Grand Challenges And The Greater Good
Disruption is all the rage. When its impact is positive for society as a whole, disruption is a good thing. Rather than looking for markets to disrupt, we must look for the human endeavors we can empower with digital technology. This is a greater good than just getting one up on the competition.
Today’s grand challenges and wicked problems need more than clever code. They need a different approach. One that embraces change and enables continuous experimentation. One that’s inclusive and sees entrepreneurs, design thinkers and creative technologists collaborating with industry experts and customers, cancer clinicians or climate scientists, to reimagine what’s possible and do the remarkable.

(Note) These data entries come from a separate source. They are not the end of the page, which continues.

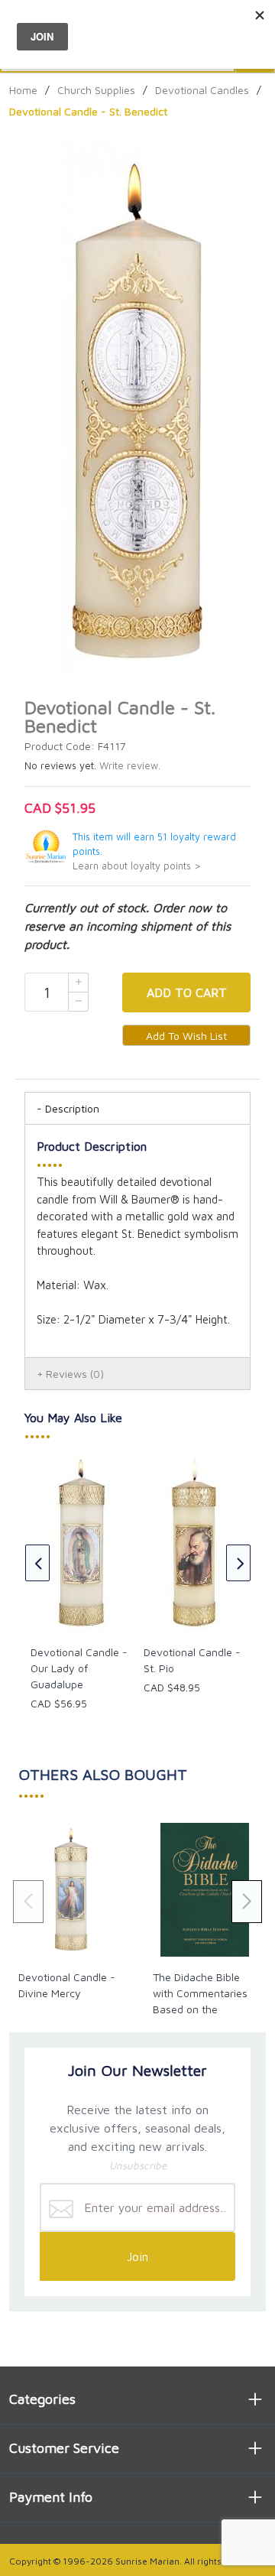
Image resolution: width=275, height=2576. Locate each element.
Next (238, 1563)
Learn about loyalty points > (137, 866)
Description (72, 1108)
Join (137, 2256)
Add (187, 992)
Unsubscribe (138, 2165)
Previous (37, 1563)
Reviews (75, 1373)
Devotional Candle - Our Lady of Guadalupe (79, 1668)
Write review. (129, 766)
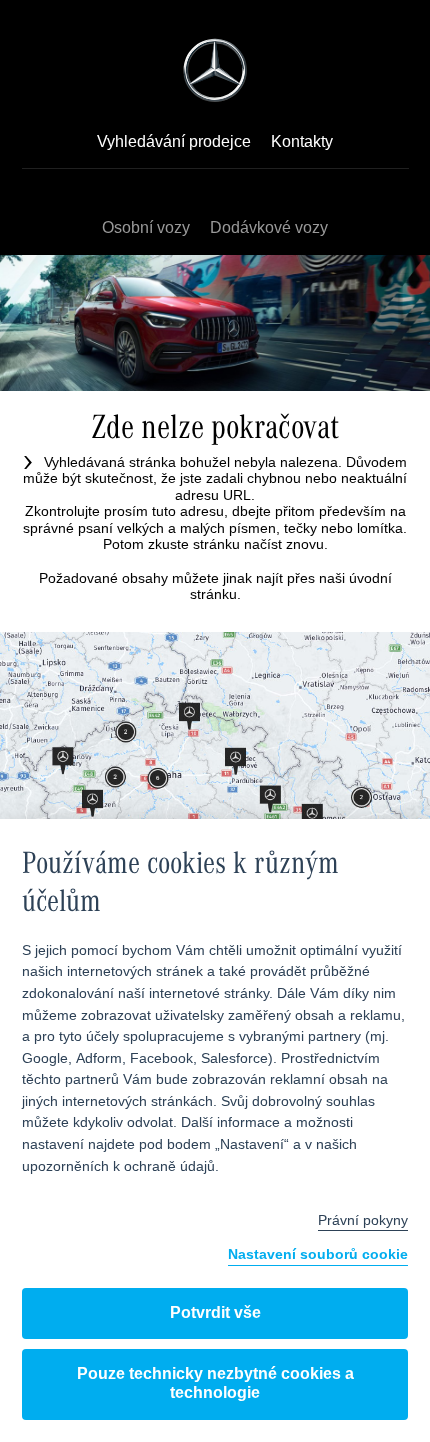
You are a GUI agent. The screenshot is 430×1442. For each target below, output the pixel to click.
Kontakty (302, 143)
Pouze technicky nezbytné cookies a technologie (215, 1384)
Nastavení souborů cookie (318, 1255)
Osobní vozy (146, 228)
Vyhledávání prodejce (174, 143)
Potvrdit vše (215, 1313)
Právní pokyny (363, 1221)
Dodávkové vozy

It’s difficult to predict what the market needs yet projects are still planned as if we know exactly what’s going to work. Projects are managed by specifying the outputs or deliverables, which are nearly always features. This stops us adapting to what’s being learned. Businesses must shift from delivering the outputs they think are needed to realizing the business outcomes they want. They must declare those outcomes in a way they can be measured, and give teams the freedom to try different approaches, experiment, and learn how to get there given constraints like time and cost.
Mobile-first apps with their gesture-driven customer experiences, industrialized digital platforms, and the API economy are ushering in complexities that require us to collaborate like never before. Digital ventures need agile teams that are more cross-functional than ever before. One dedicated team of designers, developers and digital workers of all kinds; entrepreneurs, business stakeholders, domain experts. Businesses must encourage them to bring all their courage, curiosity and creativity to the table, and have continuous conversations with users and customers to understand unexpressed and unmet needs and determine the market demand.
To be able to sense and respond, people must be learning all the time. To understand customer behaviors and the data they generate everyone must develop the new universal skills of customer listening, empathy, assessment, and dialog. Learning needs a culture of openness and humility that supports curiosity, welcomes other ideas, and respects the skills, strengths, and humanity of fellow collaborators. It must give permission to fail, embrace the willingness in people to admit they don’t know the answer, and celebrate their eagerness to go find it.
Agile practices enable product teams to make small changes in an ongoing way, continuously sensing the performance from customers and responding with successive adjustments, be they new features, business rules, pricing, marketing language, support policies, or anything else that contributes to business success. The core principles underlying agile methods have fundamentally changed planning to leverage continuous learning—listen rather than predict, make a credible guess, get feedback in nearly real time, then adjust the plan. Similarly, Innovation Accounting and Beyond Budgeting have changed how to budget. It’s no longer affordable to make commitments a year in advance when every day there are new things being learned. This changes how digital products and services are marketed and sold.